Material for this exercise:
+++
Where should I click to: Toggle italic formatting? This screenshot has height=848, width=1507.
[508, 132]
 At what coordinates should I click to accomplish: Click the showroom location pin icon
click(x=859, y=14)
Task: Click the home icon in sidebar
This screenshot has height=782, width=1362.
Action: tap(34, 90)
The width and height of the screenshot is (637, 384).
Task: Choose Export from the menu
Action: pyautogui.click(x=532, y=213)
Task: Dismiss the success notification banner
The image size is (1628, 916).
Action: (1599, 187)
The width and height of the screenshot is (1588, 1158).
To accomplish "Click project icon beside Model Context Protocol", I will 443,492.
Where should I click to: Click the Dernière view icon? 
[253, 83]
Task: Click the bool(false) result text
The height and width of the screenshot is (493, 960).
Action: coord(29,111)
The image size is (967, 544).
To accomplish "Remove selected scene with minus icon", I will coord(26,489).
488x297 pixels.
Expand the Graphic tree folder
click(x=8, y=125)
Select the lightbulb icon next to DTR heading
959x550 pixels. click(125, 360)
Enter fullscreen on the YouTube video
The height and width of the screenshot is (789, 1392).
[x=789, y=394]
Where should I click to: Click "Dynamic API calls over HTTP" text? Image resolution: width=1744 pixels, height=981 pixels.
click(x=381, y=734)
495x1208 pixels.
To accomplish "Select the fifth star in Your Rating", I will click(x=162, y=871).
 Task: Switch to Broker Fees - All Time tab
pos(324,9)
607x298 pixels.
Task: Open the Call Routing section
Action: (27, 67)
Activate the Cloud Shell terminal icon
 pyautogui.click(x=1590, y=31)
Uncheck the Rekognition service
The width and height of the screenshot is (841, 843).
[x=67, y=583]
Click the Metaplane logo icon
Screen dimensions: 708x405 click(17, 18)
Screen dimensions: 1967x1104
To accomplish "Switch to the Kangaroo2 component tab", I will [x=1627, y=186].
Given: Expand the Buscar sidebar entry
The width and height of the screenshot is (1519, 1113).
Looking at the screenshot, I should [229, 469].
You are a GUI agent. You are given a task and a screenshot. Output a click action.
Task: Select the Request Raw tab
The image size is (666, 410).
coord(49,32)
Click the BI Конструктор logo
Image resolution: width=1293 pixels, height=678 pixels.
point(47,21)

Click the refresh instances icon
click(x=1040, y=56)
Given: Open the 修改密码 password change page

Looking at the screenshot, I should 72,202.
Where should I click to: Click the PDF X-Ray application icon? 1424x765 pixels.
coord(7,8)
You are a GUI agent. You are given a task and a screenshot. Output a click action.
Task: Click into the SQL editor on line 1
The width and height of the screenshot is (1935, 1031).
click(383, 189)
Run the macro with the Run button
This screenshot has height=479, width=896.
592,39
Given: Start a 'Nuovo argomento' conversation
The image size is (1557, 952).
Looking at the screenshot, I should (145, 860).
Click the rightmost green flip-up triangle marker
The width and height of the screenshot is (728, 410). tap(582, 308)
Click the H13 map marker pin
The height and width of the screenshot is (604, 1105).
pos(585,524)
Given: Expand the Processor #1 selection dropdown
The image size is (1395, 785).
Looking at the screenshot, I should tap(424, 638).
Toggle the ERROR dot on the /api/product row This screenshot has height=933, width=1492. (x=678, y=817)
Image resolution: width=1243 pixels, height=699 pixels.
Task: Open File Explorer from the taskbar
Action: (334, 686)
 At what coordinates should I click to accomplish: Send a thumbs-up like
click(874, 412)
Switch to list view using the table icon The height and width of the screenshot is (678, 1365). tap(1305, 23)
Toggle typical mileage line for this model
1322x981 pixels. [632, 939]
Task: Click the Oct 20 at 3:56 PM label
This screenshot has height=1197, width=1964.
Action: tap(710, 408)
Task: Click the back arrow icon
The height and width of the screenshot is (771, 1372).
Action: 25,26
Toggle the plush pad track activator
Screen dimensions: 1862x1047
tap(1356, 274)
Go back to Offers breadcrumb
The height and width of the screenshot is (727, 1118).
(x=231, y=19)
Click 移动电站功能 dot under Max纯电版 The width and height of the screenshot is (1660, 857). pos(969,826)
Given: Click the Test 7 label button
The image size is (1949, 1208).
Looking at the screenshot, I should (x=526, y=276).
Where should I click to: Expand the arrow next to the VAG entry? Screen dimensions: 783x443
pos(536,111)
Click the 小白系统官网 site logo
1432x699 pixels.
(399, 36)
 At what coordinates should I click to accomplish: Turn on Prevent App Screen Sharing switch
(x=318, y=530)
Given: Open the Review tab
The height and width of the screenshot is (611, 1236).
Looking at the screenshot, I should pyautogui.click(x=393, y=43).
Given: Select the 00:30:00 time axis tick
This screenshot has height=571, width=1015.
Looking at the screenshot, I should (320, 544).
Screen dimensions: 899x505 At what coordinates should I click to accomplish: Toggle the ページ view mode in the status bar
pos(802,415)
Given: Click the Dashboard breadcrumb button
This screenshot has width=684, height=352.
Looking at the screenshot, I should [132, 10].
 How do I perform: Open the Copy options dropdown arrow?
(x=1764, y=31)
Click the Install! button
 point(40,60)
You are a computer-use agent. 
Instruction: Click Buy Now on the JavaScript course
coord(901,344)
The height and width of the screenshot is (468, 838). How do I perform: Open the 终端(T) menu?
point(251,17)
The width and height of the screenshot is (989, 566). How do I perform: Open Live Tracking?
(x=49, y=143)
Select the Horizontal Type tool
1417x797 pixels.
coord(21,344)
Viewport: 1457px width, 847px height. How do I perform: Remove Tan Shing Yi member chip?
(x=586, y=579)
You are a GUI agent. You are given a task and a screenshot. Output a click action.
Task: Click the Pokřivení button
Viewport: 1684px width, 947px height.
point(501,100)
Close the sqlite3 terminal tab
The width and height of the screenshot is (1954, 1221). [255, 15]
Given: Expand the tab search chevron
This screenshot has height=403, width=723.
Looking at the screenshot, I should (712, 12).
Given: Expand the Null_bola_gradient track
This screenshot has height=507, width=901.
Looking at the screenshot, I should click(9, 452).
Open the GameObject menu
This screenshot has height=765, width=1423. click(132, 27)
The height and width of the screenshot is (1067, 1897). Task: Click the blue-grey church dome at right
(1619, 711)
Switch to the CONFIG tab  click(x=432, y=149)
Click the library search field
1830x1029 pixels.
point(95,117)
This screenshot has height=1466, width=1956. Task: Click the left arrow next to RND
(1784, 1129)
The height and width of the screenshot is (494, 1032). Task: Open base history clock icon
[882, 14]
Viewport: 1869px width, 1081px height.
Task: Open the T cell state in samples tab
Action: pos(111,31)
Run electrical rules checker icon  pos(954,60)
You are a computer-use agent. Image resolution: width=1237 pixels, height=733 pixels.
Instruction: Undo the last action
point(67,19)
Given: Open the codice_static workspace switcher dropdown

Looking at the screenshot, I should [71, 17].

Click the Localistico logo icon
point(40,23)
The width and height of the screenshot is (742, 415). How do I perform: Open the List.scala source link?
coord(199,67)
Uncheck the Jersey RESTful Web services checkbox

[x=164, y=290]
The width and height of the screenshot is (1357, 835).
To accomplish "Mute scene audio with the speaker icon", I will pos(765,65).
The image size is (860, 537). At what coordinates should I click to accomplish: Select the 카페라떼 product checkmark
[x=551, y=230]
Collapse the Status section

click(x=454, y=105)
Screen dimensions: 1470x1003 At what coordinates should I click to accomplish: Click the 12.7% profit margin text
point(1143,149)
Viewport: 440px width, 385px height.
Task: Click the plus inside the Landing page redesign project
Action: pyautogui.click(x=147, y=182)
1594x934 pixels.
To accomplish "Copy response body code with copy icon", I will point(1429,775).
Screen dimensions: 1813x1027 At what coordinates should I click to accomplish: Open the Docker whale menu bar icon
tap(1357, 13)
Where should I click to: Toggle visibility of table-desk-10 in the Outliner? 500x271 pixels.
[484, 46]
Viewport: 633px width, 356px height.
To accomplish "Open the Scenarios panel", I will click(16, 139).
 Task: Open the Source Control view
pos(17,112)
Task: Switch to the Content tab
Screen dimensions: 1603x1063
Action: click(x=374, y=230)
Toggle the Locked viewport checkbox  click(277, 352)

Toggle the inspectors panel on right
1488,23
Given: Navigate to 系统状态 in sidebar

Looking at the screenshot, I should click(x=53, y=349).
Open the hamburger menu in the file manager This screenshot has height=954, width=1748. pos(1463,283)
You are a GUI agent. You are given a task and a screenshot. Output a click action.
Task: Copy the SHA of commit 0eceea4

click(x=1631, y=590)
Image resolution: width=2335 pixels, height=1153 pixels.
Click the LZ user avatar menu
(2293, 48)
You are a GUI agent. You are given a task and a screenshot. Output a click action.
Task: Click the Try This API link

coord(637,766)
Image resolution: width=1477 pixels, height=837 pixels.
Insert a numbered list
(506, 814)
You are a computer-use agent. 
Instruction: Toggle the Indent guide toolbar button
+++
Exercise:
Retype only the stretch of lines above starting at the one with "The height and width of the screenshot is (493, 960)." and stopping at the one with "495x1208 pixels.", exactly as written, with both kept.

Output below:
The height and width of the screenshot is (493, 960).
Action: coord(29,111)
The image size is (967, 544).
To accomplish "Remove selected scene with minus icon", I will coord(26,489).
488x297 pixels.
Expand the Graphic tree folder
click(x=8, y=125)
Select the lightbulb icon next to DTR heading
959x550 pixels. click(125, 360)
Enter fullscreen on the YouTube video
The height and width of the screenshot is (789, 1392).
[x=789, y=394]
Where should I click to: Click "Dynamic API calls over HTTP" text? Image resolution: width=1744 pixels, height=981 pixels.
click(x=381, y=734)
495x1208 pixels.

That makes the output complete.